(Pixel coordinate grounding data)
..............................
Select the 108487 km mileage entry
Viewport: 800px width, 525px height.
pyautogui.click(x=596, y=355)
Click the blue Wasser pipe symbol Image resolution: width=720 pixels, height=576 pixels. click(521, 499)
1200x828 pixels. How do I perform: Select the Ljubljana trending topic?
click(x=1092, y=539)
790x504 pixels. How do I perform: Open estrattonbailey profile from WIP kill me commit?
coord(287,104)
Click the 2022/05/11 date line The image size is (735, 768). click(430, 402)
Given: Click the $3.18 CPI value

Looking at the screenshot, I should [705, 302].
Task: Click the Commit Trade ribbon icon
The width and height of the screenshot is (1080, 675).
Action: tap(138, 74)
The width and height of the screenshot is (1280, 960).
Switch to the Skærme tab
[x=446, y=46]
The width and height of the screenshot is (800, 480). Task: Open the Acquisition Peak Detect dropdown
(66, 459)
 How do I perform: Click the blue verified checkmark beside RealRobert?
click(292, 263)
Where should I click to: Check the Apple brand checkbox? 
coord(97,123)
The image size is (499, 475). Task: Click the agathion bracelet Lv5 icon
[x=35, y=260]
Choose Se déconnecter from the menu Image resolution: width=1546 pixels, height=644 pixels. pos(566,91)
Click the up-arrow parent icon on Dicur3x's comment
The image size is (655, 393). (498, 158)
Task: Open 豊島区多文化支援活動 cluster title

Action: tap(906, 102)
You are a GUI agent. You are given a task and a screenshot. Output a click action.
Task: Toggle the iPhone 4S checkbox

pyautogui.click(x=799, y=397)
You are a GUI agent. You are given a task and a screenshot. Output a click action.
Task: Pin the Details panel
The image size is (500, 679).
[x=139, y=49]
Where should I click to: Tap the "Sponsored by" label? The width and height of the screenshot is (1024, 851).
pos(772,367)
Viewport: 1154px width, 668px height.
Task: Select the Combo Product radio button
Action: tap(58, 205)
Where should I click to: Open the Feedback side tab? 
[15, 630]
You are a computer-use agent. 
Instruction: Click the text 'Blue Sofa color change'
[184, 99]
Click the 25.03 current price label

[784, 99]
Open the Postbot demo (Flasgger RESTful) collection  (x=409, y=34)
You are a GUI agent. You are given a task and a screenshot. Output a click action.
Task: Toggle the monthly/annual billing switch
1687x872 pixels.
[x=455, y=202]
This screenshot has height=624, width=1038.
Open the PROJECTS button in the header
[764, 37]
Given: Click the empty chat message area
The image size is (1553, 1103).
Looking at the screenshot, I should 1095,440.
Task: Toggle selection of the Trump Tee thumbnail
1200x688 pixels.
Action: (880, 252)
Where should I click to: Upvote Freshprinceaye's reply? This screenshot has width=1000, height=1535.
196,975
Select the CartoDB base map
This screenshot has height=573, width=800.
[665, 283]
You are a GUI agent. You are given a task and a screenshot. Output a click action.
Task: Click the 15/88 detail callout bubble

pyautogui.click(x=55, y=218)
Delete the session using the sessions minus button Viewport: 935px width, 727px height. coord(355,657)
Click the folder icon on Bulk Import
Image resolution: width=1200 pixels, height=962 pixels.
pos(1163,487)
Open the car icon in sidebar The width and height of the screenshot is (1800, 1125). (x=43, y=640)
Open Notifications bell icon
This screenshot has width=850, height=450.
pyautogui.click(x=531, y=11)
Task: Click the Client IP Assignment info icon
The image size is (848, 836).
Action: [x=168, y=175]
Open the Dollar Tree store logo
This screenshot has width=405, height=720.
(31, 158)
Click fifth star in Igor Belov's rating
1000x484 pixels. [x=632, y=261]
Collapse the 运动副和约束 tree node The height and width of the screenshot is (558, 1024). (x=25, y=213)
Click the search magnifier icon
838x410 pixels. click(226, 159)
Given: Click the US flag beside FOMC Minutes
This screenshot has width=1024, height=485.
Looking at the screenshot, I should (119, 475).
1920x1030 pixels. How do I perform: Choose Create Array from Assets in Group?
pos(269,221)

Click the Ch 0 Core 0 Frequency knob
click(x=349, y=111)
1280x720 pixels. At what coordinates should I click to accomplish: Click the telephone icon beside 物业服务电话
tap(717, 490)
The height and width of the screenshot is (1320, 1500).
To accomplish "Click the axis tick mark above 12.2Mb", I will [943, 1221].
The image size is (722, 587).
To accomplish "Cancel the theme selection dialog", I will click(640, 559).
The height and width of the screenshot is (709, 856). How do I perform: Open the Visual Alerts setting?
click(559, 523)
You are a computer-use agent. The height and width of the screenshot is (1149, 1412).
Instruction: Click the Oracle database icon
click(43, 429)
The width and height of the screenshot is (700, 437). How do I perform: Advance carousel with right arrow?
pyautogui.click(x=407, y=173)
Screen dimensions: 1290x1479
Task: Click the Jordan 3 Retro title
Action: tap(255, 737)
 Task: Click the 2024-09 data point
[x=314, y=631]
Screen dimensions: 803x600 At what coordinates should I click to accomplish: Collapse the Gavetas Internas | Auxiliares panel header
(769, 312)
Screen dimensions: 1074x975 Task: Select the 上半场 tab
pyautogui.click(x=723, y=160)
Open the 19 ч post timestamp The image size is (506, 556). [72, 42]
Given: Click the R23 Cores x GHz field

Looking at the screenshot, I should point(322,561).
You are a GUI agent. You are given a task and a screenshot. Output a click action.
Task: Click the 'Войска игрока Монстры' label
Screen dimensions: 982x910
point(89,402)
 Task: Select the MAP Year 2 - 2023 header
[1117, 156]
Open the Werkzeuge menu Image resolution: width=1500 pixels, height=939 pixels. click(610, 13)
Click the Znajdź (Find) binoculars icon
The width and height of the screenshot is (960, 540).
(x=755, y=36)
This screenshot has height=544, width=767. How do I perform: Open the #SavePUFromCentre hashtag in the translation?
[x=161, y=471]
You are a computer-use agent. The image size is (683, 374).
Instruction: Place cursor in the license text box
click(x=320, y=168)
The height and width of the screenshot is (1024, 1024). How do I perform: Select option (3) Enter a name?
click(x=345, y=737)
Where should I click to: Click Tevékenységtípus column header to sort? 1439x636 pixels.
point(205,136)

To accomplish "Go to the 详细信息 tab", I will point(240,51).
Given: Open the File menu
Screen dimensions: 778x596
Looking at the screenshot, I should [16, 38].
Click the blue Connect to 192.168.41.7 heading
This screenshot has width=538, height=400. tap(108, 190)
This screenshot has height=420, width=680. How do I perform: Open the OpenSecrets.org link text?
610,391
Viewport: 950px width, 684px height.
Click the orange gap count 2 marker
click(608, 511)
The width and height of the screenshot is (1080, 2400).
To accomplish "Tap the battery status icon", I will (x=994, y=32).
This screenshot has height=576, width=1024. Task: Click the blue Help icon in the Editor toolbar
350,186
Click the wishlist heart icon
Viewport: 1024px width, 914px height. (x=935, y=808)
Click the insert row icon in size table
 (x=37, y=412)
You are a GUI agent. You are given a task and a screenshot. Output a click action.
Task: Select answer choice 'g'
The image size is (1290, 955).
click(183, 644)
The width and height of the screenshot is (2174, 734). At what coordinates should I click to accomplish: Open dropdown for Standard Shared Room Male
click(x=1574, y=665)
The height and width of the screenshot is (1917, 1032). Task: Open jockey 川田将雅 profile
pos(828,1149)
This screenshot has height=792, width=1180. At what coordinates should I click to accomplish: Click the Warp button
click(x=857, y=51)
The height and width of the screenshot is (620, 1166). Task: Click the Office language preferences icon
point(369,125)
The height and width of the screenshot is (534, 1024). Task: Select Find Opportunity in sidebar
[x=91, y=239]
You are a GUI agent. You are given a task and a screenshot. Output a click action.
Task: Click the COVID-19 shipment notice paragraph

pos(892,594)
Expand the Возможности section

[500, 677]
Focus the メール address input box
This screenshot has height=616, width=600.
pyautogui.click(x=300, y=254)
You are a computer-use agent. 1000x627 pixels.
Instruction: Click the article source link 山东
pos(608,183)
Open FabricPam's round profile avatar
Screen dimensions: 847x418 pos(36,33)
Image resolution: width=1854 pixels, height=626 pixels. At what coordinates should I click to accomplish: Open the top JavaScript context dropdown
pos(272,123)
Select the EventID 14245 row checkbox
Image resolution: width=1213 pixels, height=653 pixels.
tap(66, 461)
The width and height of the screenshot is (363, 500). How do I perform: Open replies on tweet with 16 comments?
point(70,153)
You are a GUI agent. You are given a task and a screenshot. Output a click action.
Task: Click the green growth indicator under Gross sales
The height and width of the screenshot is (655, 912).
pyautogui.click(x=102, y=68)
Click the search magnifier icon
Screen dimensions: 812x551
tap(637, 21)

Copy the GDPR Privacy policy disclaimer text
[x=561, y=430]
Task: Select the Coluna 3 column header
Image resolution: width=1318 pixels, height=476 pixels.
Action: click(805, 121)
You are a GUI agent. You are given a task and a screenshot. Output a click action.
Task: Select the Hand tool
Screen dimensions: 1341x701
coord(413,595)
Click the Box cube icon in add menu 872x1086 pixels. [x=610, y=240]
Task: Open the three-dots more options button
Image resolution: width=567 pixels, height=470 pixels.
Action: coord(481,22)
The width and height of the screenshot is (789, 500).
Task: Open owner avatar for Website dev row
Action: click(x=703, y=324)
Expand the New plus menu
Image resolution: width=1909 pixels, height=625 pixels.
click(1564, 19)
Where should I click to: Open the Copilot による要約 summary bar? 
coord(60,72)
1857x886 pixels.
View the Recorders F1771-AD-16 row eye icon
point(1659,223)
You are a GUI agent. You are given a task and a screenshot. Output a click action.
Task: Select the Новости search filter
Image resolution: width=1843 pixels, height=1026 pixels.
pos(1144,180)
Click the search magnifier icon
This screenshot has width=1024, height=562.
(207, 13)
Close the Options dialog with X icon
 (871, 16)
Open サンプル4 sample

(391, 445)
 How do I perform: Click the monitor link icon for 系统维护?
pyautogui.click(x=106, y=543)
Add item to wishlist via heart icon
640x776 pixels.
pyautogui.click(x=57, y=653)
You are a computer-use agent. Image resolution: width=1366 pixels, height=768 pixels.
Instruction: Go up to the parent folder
..............................
• [Exercise objective]: There is a run of lines above from the one with "Task: Toggle selection" to the one with "Select the CartoDB base map"; print exactly that run, both ends included, and nothing else.

• [Answer for this exercise]:
Task: Toggle selection of the Trump Tee thumbnail
1200x688 pixels.
Action: (880, 252)
Where should I click to: Upvote Freshprinceaye's reply? This screenshot has width=1000, height=1535.
196,975
Select the CartoDB base map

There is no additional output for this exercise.